Records excerpted from a collection:
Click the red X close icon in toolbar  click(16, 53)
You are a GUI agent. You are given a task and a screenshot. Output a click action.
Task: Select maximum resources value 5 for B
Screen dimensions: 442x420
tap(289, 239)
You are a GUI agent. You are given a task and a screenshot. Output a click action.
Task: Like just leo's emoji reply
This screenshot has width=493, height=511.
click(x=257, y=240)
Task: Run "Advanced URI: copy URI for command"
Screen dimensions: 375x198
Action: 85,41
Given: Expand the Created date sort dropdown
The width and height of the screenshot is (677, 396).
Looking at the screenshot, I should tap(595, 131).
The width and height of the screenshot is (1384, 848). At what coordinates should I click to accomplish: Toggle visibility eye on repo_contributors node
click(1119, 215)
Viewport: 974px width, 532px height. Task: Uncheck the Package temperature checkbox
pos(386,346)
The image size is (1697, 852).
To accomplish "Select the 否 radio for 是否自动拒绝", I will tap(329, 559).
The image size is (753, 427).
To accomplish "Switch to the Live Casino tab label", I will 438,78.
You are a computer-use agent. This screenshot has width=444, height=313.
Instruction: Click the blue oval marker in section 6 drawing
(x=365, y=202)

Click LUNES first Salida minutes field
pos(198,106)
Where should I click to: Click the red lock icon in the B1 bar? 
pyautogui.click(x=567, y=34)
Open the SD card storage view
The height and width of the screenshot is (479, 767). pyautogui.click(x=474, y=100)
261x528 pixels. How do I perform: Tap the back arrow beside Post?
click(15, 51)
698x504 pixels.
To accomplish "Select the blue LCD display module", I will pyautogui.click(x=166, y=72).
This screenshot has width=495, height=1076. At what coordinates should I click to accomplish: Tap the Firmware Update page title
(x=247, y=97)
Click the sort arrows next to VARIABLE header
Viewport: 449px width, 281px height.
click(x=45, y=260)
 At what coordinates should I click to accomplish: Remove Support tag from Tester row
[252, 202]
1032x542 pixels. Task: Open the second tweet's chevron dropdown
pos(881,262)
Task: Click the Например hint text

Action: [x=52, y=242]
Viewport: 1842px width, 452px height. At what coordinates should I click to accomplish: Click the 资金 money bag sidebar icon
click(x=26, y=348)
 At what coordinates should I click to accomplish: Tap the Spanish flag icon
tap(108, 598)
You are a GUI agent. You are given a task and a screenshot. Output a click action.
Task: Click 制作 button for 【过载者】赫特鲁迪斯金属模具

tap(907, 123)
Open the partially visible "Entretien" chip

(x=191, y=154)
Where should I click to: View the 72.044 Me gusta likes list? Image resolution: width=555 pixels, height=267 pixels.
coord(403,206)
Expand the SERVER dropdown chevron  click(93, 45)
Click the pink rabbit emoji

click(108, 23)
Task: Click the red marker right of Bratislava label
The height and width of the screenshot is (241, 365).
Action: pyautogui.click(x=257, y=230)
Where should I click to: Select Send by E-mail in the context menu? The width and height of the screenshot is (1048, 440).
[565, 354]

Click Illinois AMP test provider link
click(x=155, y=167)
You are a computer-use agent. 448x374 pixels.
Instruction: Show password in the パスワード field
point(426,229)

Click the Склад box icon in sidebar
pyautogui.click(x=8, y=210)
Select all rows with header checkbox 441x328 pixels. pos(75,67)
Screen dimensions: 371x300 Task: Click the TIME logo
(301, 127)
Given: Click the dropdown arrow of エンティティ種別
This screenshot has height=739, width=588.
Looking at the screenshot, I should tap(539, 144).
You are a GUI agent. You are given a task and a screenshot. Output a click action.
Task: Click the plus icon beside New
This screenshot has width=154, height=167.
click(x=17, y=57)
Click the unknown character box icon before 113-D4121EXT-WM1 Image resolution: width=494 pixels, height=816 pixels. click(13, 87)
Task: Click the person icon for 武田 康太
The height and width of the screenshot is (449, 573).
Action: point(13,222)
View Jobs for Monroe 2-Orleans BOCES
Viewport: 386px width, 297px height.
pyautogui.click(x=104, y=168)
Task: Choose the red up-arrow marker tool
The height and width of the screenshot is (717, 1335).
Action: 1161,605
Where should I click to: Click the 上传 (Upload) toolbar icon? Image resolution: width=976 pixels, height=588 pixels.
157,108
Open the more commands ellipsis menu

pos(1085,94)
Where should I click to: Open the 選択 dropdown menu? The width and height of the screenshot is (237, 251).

INSTRUCTIONS TO FOLLOW: Write out the data above once more, exactly as it reads.

RESPONSE TO THIS TASK:
Click the red X close icon in toolbar  click(16, 53)
You are a GUI agent. You are given a task and a screenshot. Output a click action.
Task: Select maximum resources value 5 for B
Screen dimensions: 442x420
tap(289, 239)
You are a GUI agent. You are given a task and a screenshot. Output a click action.
Task: Like just leo's emoji reply
This screenshot has width=493, height=511.
click(x=257, y=240)
Task: Run "Advanced URI: copy URI for command"
Screen dimensions: 375x198
Action: 85,41
Given: Expand the Created date sort dropdown
The width and height of the screenshot is (677, 396).
Looking at the screenshot, I should tap(595, 131).
The width and height of the screenshot is (1384, 848). At what coordinates should I click to accomplish: Toggle visibility eye on repo_contributors node
click(1119, 215)
Viewport: 974px width, 532px height. Task: Uncheck the Package temperature checkbox
pos(386,346)
The image size is (1697, 852).
To accomplish "Select the 否 radio for 是否自动拒绝", I will tap(329, 559).
The image size is (753, 427).
To accomplish "Switch to the Live Casino tab label", I will 438,78.
You are a computer-use agent. This screenshot has width=444, height=313.
Instruction: Click the blue oval marker in section 6 drawing
(x=365, y=202)

Click LUNES first Salida minutes field
pos(198,106)
Where should I click to: Click the red lock icon in the B1 bar? 
pyautogui.click(x=567, y=34)
Open the SD card storage view
The height and width of the screenshot is (479, 767). pyautogui.click(x=474, y=100)
261x528 pixels. How do I perform: Tap the back arrow beside Post?
click(15, 51)
698x504 pixels.
To accomplish "Select the blue LCD display module", I will pyautogui.click(x=166, y=72).
This screenshot has width=495, height=1076. At what coordinates should I click to accomplish: Tap the Firmware Update page title
(x=247, y=97)
Click the sort arrows next to VARIABLE header
Viewport: 449px width, 281px height.
click(x=45, y=260)
 At what coordinates should I click to accomplish: Remove Support tag from Tester row
[252, 202]
1032x542 pixels. Task: Open the second tweet's chevron dropdown
pos(881,262)
Task: Click the Например hint text

Action: [x=52, y=242]
Viewport: 1842px width, 452px height. At what coordinates should I click to accomplish: Click the 资金 money bag sidebar icon
click(x=26, y=348)
 At what coordinates should I click to accomplish: Tap the Spanish flag icon
tap(108, 598)
You are a GUI agent. You are given a task and a screenshot. Output a click action.
Task: Click 制作 button for 【过载者】赫特鲁迪斯金属模具

tap(907, 123)
Open the partially visible "Entretien" chip

(x=191, y=154)
Where should I click to: View the 72.044 Me gusta likes list? Image resolution: width=555 pixels, height=267 pixels.
coord(403,206)
Expand the SERVER dropdown chevron  click(93, 45)
Click the pink rabbit emoji

click(108, 23)
Task: Click the red marker right of Bratislava label
The height and width of the screenshot is (241, 365).
Action: pyautogui.click(x=257, y=230)
Where should I click to: Select Send by E-mail in the context menu? The width and height of the screenshot is (1048, 440).
[565, 354]

Click Illinois AMP test provider link
click(x=155, y=167)
You are a computer-use agent. 448x374 pixels.
Instruction: Show password in the パスワード field
point(426,229)

Click the Склад box icon in sidebar
pyautogui.click(x=8, y=210)
Select all rows with header checkbox 441x328 pixels. pos(75,67)
Screen dimensions: 371x300 Task: Click the TIME logo
(301, 127)
Given: Click the dropdown arrow of エンティティ種別
This screenshot has height=739, width=588.
Looking at the screenshot, I should tap(539, 144).
You are a GUI agent. You are given a task and a screenshot. Output a click action.
Task: Click the plus icon beside New
This screenshot has width=154, height=167.
click(x=17, y=57)
Click the unknown character box icon before 113-D4121EXT-WM1 Image resolution: width=494 pixels, height=816 pixels. click(13, 87)
Task: Click the person icon for 武田 康太
The height and width of the screenshot is (449, 573).
Action: point(13,222)
View Jobs for Monroe 2-Orleans BOCES
Viewport: 386px width, 297px height.
pyautogui.click(x=104, y=168)
Task: Choose the red up-arrow marker tool
The height and width of the screenshot is (717, 1335).
Action: 1161,605
Where should I click to: Click the 上传 (Upload) toolbar icon? Image resolution: width=976 pixels, height=588 pixels.
157,108
Open the more commands ellipsis menu

pos(1085,94)
Where should I click to: Open the 選択 dropdown menu? The width and height of the screenshot is (237, 251).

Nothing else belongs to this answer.